Re: [PATCH v4 2/3] sched/fair: Take thermal pressure into account while estimating energy
From: Vincent Guittot
Date: Wed Jun 16 2021 - 15:26:05 EST
On Wed, 16 Jun 2021 at 19:24, Dietmar Eggemann <dietmar.eggemann@xxxxxxx> wrote:
>
> On 15/06/2021 18:09, Lukasz Luba wrote:
> >
> > On 6/15/21 4:31 PM, Dietmar Eggemann wrote:
> >> On 14/06/2021 21:11, Lukasz Luba wrote:
>
> [...]
>
> >> It's important to highlight that this will only fix this issue between
> >> schedutil and EAS when it's due to `thermal pressure` (today only via
> >> CPU cooling). There are other places which could restrict policy->max
> >> via freq_qos_update_request() and EAS will be unaware of it.
> >
> > True, but for this I have some other plans.
>
> As long as people are aware of the fact that this was developed to be
> beneficial for `EAS - IPA` integration, I'm fine with this.

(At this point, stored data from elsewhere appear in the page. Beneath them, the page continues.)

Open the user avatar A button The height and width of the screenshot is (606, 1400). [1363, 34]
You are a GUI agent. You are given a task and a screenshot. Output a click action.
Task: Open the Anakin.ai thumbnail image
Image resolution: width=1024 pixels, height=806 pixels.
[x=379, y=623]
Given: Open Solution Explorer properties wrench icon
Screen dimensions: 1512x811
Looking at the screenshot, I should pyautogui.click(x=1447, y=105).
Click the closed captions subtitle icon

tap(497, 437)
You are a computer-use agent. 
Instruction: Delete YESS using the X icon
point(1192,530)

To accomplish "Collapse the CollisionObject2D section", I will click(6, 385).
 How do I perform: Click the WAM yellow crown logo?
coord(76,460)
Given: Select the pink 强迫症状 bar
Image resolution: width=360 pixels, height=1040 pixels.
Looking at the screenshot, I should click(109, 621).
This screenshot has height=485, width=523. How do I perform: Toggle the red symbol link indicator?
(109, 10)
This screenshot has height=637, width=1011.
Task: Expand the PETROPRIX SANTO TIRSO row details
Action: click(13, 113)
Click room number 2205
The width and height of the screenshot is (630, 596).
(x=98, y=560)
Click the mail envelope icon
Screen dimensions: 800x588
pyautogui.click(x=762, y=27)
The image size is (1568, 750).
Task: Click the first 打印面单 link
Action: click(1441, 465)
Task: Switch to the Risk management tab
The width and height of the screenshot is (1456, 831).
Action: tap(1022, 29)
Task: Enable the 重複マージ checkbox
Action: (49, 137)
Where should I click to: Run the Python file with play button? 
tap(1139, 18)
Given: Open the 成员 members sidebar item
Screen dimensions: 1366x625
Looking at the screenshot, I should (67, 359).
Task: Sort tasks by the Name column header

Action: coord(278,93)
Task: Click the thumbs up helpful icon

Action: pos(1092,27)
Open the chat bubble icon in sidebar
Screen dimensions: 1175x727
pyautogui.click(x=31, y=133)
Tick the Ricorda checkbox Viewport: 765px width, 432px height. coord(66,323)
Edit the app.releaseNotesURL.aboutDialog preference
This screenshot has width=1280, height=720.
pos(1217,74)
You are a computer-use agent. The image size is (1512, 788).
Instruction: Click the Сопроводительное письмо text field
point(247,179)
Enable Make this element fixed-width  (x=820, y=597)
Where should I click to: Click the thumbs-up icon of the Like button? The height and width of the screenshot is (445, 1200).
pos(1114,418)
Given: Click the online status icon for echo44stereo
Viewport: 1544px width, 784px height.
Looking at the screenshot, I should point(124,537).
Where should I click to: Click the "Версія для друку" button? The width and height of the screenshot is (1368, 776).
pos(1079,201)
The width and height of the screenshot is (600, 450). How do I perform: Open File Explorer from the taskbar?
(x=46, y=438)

I don't think it's only for EAS - IPA. Thermal_pressure can be used by
HW throttling like here:
https://lkml.org/lkml/2021/6/8/1791
EAS is involved but not IPA
>
> [...]
>
> >> IMHO, this means that this is catered for the IPA governor then. I'm not
> >> sure if this would be beneficial when another thermal governor is used?
> >
> > Yes, it will be, the cpufreq_set_cur_state() is called by
> > thermal exported function:
> > thermal_cdev_update()
> > __thermal_cdev_update()
> > thermal_cdev_set_cur_state()
> > cdev->ops->set_cur_state(cdev, target)
> >
> > So it can be called not only by IPA. All governors call it, because
> > that's the default mechanism.
>
> True, but I'm still not convinced that it is useful outside `EAS - IPA`.
>
> >> The mechanical side of the code would allow for such benefits, I just
> >> don't know if their CPU cooling device + thermal zone setups would cater
> >> for this?
> >
> > Yes, it's possible. Even for custom vendor governors (modified clones
> > of IPA)
>
> Let's stick to mainline here ;-) It's complicated enough ...
>
> [...]
>
> >> Maybe shorter?
> >>
> >> struct cpumask *pd_mask = perf_domain_span(pd);
> >> - unsigned long cpu_cap =
> >> arch_scale_cpu_capacity(cpumask_first(pd_mask));
> >> + int cpu = cpumask_first(pd_mask);
> >> + unsigned long cpu_cap = arch_scale_cpu_capacity(cpu);
> >> + unsigned long _cpu_cap = cpu_cap -
> >> arch_scale_thermal_pressure(cpu);
> >> unsigned long max_util = 0, sum_util = 0;
> >> - unsigned long _cpu_cap = cpu_cap;
> >> - int cpu;
> >> -
> >> - _cpu_cap -= arch_scale_thermal_pressure(cpumask_first(pd_mask));
> >
> > Could be, but still, the definitions should be sorted from longest on
> > top, to shortest at the bottom. I wanted to avoid modifying too many
> > lines with this simple patch.
>
> Only if there are no dependencies, but here we have already `cpu_cap ->
> pd_mask`. OK, not a big deal.
>
> [...]
>
> >> There is IPA specific code in cpufreq_set_cur_state() ->
> >> get_state_freq() which accesses the EM:
> >>
> >> ...
> >> return cpufreq_cdev->em->table[idx].frequency;
> >> ...
> >>
> >> Has it been discussed that the `per-PD max (allowed) CPU capacity` (1)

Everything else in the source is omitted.